A heavy sound, as of a body dropped from a height among the snow,
announced that Hatteraick had completed his escape, and shortly
after Glossin beheld a dark figure, like a shadow, steal along the
whitened beach and reach the spot where the skiff lay. New cause
for fear! 'His single strength will be unable to float her,' said
Glossin to himself; 'I must go to the rascal's assistance. But no!
he has got her off, and now, thank God, her sail is spreading
itself against the moon; ay, he has got the breeze now; would to
heaven it were a tempest, to sink him to the bottom!'

After this last cordial wish, he continued watching the progress
of the boat as it stood away towards the Point of Warroch, until
he could no longer distinguish the dusky sail from the gloomy
waves over which it glided. Satisfied then that the immediate
danger was averted, he retired with somewhat more composure to his
guilty pillow.




CHAPTER XXXIV

     Why dost not comfort me, and help me out
     From this unhallowed and blood-stained hole?

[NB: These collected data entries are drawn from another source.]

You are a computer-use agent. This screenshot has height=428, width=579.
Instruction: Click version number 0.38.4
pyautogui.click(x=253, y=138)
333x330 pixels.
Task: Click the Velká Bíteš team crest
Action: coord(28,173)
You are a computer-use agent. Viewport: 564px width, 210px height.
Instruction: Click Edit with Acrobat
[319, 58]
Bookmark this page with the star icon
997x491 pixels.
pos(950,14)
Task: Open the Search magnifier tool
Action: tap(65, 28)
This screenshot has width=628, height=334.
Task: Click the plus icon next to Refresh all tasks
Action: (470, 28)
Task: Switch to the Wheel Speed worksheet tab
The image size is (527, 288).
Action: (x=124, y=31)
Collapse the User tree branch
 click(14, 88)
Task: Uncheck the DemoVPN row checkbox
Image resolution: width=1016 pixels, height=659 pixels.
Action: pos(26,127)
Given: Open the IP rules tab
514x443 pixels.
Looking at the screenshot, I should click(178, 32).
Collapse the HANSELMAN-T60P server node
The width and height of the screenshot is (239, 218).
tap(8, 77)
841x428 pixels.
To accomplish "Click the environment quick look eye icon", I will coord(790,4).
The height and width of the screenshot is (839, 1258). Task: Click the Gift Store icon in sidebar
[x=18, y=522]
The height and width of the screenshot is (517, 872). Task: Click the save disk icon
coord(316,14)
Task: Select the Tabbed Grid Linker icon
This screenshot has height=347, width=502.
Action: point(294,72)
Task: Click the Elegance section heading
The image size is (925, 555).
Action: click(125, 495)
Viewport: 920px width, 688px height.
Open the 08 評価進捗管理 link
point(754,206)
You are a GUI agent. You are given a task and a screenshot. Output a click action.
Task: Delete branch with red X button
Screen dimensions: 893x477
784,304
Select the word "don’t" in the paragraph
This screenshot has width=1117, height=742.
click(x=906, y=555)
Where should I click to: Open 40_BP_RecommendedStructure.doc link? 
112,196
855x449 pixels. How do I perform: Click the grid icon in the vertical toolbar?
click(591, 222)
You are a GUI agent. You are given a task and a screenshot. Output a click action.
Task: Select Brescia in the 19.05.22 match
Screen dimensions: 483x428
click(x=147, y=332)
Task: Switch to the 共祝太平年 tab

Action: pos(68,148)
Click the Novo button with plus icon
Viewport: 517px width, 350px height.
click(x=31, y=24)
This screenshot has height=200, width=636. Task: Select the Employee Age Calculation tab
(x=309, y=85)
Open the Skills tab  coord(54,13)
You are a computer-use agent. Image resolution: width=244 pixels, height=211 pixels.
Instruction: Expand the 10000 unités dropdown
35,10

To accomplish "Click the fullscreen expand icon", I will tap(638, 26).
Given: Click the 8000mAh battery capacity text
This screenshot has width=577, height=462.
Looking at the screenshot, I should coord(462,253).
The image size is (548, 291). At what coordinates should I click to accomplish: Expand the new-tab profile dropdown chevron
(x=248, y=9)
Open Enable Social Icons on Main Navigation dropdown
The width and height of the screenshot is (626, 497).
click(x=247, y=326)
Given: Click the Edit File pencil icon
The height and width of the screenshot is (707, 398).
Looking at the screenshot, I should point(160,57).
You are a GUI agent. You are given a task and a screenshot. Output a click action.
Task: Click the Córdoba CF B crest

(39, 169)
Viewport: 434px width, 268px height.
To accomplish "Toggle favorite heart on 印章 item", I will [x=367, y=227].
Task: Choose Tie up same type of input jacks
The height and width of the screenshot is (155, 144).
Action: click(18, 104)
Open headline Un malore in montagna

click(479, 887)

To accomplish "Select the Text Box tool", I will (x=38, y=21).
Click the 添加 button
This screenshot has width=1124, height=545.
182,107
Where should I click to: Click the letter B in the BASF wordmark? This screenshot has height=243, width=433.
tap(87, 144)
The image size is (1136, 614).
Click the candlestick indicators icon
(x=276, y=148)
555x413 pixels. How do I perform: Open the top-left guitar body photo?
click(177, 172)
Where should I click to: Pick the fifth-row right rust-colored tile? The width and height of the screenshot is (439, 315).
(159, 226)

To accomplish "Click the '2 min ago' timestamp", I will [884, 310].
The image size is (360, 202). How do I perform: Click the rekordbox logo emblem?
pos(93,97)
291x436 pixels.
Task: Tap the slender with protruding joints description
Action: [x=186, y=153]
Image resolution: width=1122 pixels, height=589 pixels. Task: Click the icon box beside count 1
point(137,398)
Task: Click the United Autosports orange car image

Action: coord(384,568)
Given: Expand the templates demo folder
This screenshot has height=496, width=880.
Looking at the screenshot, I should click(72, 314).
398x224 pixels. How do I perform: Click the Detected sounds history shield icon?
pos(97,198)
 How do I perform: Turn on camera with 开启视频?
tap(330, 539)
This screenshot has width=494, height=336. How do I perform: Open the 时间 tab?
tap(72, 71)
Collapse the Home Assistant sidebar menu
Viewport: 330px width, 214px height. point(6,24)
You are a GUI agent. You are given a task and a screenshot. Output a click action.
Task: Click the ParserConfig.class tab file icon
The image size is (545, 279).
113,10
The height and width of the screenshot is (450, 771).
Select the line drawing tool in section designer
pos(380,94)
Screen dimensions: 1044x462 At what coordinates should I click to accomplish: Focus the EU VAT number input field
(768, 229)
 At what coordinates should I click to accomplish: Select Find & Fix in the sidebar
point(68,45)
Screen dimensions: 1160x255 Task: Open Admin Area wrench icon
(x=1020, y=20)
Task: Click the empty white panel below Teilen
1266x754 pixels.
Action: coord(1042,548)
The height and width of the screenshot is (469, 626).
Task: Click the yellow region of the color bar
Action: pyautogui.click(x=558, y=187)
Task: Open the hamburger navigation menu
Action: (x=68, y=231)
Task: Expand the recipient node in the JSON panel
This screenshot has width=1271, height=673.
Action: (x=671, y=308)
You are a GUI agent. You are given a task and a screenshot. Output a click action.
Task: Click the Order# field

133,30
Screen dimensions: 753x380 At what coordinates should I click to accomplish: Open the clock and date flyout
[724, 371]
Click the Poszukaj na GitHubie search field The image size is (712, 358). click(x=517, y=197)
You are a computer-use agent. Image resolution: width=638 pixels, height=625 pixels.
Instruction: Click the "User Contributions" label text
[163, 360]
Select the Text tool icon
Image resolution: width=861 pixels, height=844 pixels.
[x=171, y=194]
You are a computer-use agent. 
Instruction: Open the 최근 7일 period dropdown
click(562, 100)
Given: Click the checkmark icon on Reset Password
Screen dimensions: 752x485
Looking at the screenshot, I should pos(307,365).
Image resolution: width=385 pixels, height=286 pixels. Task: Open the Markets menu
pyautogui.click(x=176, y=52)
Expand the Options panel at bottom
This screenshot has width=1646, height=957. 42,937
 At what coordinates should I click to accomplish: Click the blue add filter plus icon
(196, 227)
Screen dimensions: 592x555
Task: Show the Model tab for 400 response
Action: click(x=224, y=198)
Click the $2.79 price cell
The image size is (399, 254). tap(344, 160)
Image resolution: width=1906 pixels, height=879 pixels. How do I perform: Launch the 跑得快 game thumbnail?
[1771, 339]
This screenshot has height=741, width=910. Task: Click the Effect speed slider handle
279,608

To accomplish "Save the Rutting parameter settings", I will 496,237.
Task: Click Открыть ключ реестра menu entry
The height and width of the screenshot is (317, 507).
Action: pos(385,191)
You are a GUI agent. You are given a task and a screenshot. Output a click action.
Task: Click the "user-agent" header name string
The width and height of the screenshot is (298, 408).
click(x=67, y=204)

          Titus Andronicus.



On the next morning, great was the alarm and confusion of the
officers when they discovered the escape of their prisoner. Mac-
Guffog appeared before Glossin with a head perturbed with brandy
and fear, and incurred a most severe reprimand for neglect of
duty. The resentment of the Justice appeared only to be suspended
by his anxiety to recover possession of the prisoner, and the
thief-takers, glad to escape from his awful and incensed presence,
were sent off in every direction (except the right one) to recover
their prisoner, if possible. Glossin particularly recommended a
careful search at the Kaim of Derncleugh, which was occasionally
occupied under night by vagrants of different descriptions. Having
thus dispersed his myrmidons in various directions, he himself
hastened by devious paths through the wood of Warroch to his
appointed interview with Hatteraick, from whom he hoped to learn
at more leisure than last night's conference admitted the
circumstances attending the return of the heir of Ellangowan to
his native country.

With manoeuvres like those of a fox when he doubles to avoid the
pack, Glossin strove to approach the place of appointment in a
manner which should leave no distinct track of his course. 'Would
to Heaven it would snow,' he said, looking upward, 'and hide these
foot-prints. Should one of the officers light upon them, he would
run the scent up like a bloodhound and surprise us. I must get
down upon the sea-beach, and contrive to creep along beneath the
rocks.'

And accordingly he descended from the cliffs with some difficulty,
and scrambled along between the rocks and the advancing tide; now
looking up to see if his motions were watched from the rocks above
him, now casting a jealous glance to mark if any boat appeared
upon the sea, from which his course might be discovered.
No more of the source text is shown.